Data shown below:
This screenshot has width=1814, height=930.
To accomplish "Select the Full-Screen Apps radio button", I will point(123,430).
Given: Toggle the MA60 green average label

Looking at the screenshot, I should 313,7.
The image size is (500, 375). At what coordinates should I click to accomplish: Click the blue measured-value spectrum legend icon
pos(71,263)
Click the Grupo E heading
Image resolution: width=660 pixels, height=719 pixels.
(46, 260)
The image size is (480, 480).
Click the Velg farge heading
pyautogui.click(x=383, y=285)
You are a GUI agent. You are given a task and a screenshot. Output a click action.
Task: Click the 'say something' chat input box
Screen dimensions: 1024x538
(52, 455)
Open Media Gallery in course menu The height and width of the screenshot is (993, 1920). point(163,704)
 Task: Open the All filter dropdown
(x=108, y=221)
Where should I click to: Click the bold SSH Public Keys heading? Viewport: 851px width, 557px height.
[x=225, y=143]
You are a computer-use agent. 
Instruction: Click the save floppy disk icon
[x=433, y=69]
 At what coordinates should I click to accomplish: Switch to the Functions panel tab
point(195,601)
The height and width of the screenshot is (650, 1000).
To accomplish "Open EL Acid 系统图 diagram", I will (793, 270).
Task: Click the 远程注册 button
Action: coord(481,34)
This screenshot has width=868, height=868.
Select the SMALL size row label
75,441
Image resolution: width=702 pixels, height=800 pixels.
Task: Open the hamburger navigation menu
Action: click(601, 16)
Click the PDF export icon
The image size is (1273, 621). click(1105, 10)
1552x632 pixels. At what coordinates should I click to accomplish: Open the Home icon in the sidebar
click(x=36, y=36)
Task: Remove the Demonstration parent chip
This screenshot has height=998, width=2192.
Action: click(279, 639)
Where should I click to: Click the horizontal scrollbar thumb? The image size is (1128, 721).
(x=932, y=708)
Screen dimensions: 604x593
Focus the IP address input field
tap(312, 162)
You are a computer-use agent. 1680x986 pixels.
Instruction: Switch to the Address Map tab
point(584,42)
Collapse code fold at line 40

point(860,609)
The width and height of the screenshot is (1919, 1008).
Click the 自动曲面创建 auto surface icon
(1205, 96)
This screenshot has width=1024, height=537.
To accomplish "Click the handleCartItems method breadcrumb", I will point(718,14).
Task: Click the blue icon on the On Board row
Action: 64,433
End of Data shown.
*The task*.
The reply must present every entry, transcribed with its exact wording.

*Solution to the problem*.
This screenshot has width=1814, height=930.
To accomplish "Select the Full-Screen Apps radio button", I will point(123,430).
Given: Toggle the MA60 green average label

Looking at the screenshot, I should 313,7.
The image size is (500, 375). At what coordinates should I click to accomplish: Click the blue measured-value spectrum legend icon
pos(71,263)
Click the Grupo E heading
Image resolution: width=660 pixels, height=719 pixels.
(46, 260)
The image size is (480, 480).
Click the Velg farge heading
pyautogui.click(x=383, y=285)
You are a GUI agent. You are given a task and a screenshot. Output a click action.
Task: Click the 'say something' chat input box
Screen dimensions: 1024x538
(52, 455)
Open Media Gallery in course menu The height and width of the screenshot is (993, 1920). point(163,704)
 Task: Open the All filter dropdown
(x=108, y=221)
Where should I click to: Click the bold SSH Public Keys heading? Viewport: 851px width, 557px height.
[x=225, y=143]
You are a computer-use agent. 
Instruction: Click the save floppy disk icon
[x=433, y=69]
 At what coordinates should I click to accomplish: Switch to the Functions panel tab
point(195,601)
The height and width of the screenshot is (650, 1000).
To accomplish "Open EL Acid 系统图 diagram", I will (793, 270).
Task: Click the 远程注册 button
Action: coord(481,34)
This screenshot has width=868, height=868.
Select the SMALL size row label
75,441
Image resolution: width=702 pixels, height=800 pixels.
Task: Open the hamburger navigation menu
Action: click(601, 16)
Click the PDF export icon
The image size is (1273, 621). click(1105, 10)
1552x632 pixels. At what coordinates should I click to accomplish: Open the Home icon in the sidebar
click(x=36, y=36)
Task: Remove the Demonstration parent chip
This screenshot has height=998, width=2192.
Action: click(279, 639)
Where should I click to: Click the horizontal scrollbar thumb? The image size is (1128, 721).
(x=932, y=708)
Screen dimensions: 604x593
Focus the IP address input field
tap(312, 162)
You are a computer-use agent. 1680x986 pixels.
Instruction: Switch to the Address Map tab
point(584,42)
Collapse code fold at line 40

point(860,609)
The width and height of the screenshot is (1919, 1008).
Click the 自动曲面创建 auto surface icon
(1205, 96)
This screenshot has width=1024, height=537.
To accomplish "Click the handleCartItems method breadcrumb", I will point(718,14).
Task: Click the blue icon on the On Board row
Action: 64,433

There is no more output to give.